If subs were organized crime, the fellow formerly known as "Big Mike" would be the capo di tutti capi. But the Milios grip is loosening - if only a little. On the far west side, Capriotti's has opened, a weighty competitor with nationwide distribution. In Middleton, there's the mild-mannered Sub Hero. And in the heart of the city that does indeed sleep from time to time, Full of Bull Famous Roast Beef.

Tucked in the corner of the same building that houses Salad Creations and Hu Hot, Capriotti's is best appreciated as a lunch spot for office workers. The ordering process is casual - just sidle up to the counter and start talking, basically - and the pace is fairly brisk. Once you receive your food, however, prepare to slow down.

At Capriotti's, consumption is conspicuous, quite literally. The food is ponderously large. Subs are available in either a 9-, 12- or an impossibly huge 20-inch size. You will be seen when eating Capriotti's; these subs bend light around them and are only nominally encased in a bun. Don't wear your Sunday best.

The Bobbie is Capriotti's signature sandwich, topped with turkey, cranberry sauce, stuffing and mayo. Unless you're jonesing for Thanksgiving, skip it. The turkey is dry and tough, and the cranberry and mayo only make the sub sloppier. The Capacolla, too, can be avoided; the capicola is a bit too store-bought lunchmeat. The crushed peppers, though, are a nice blast of acid and heat.

Hot subs fare better. The cheesesteak is good enough, with tender, juicy beef and flavorful provolone. Also surprisingly satisfying is the eggplant Parmesan, a hearty jumble of marinara, cheese and breaded eggplant slices served at a thermonuclear temperature inside one of Capriotti's consistently tasty sub rolls.
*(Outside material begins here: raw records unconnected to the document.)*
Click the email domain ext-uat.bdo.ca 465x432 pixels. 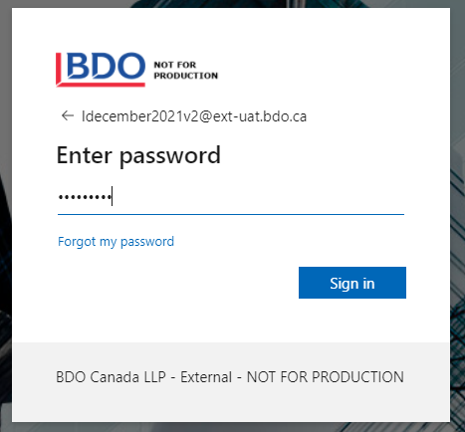260,116
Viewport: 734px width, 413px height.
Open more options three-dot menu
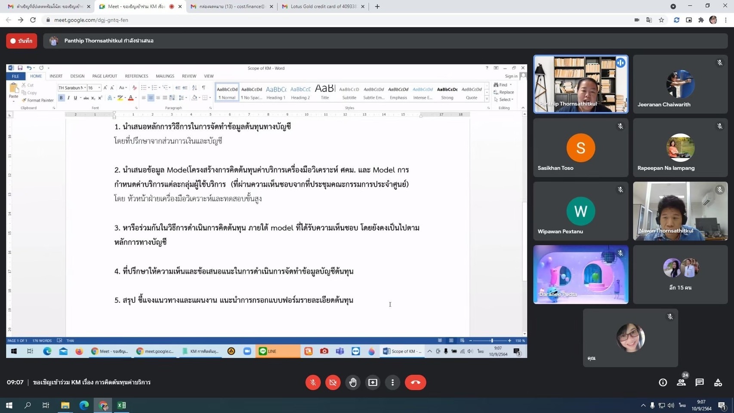coord(392,382)
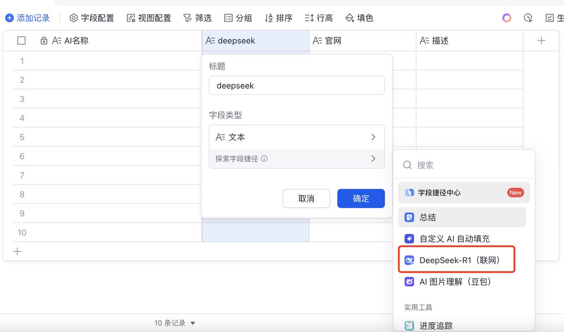Viewport: 564px width, 332px height.
Task: Expand the 文本 field type selector
Action: click(297, 137)
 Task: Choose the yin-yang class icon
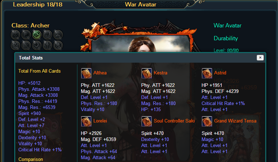(26, 35)
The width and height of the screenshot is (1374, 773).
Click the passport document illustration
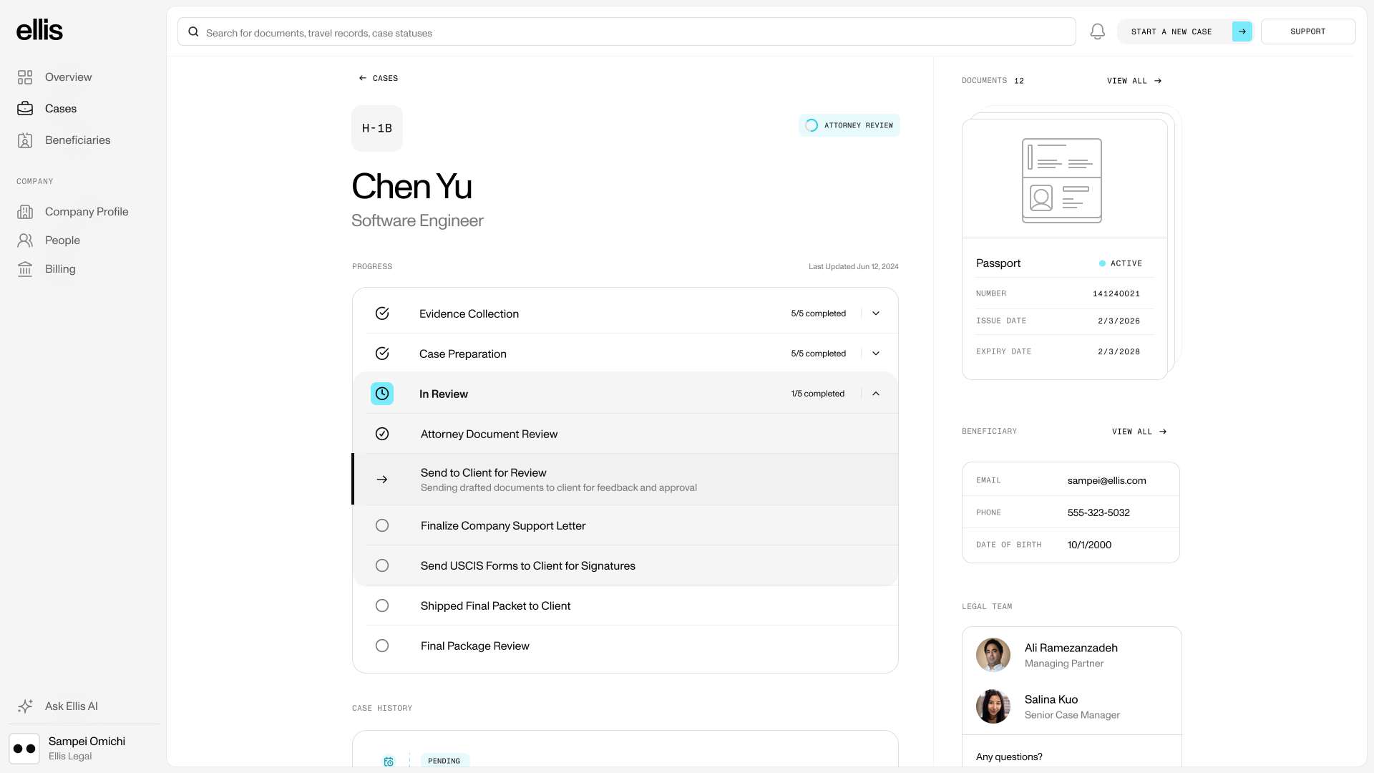point(1061,180)
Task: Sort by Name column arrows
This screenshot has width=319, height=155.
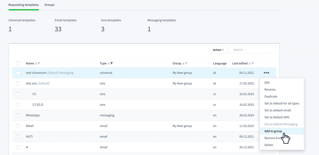Action: 38,63
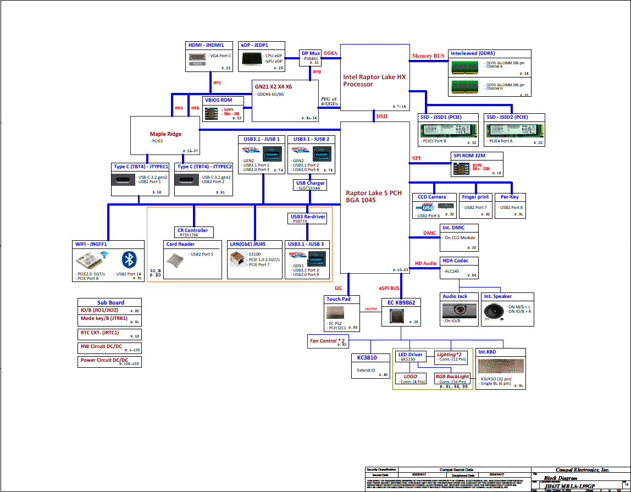Click the speaker image under Int. Speaker

[494, 312]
When I call Sub Hero "mild-mannered," it's not just a play on comic book clichés. You're liable to drive right past, like I did the first time. But this simple little shop near Middleton Sport Bowl is the only one of the three that I'd make a point of stopping at again.
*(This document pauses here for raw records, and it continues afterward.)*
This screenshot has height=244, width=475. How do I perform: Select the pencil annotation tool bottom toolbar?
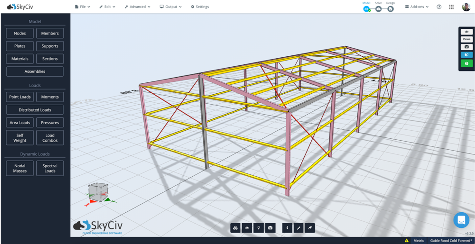298,228
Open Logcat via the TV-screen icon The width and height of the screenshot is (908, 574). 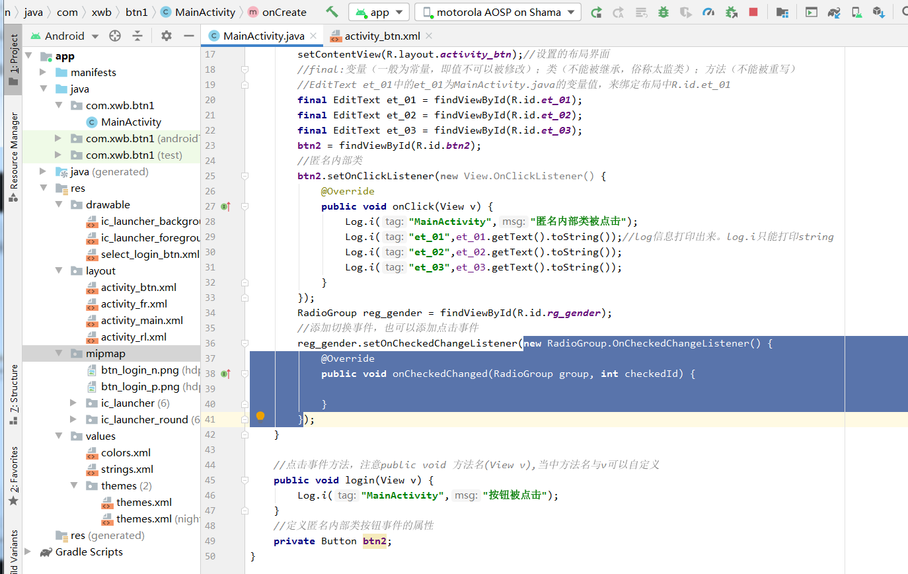click(811, 11)
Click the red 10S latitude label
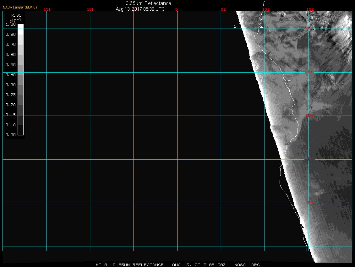 point(310,116)
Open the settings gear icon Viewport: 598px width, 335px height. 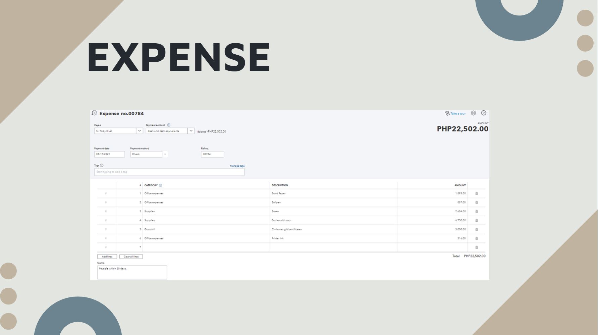pos(473,113)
The names of the sandwiches are right out of the comic shop window: the Clark, the Kingpin, even the Comedian. The impossibly young cashier recommended the Luther, stuffed with four kinds of meat and minimal veg. That's perhaps a little much, but the Rocky offers most of the cold cuts with a little more crunch for a couple bucks less.

The Triton's Catch promises "a hint of spicy mustard" with its tuna salad, but I couldn't really taste it. That's a shame, because you don't see mustard in tuna salad often. The Veggie Hero needed a little more oomph, too; the feta and hummus were good but too spare. Still, the subs here are inexpensive, well proportioned and on par with Milios. A quick bite here will keep you happy without loading you down.

I wanted to like Full of Bull, even if its proclamation of "famous roast beef" is far from tested or proven. Roast beef, burgers, salads and the quaintly British "jacket potatoes" sound like a perfect menu for late-night dining and a change of pace from fast food.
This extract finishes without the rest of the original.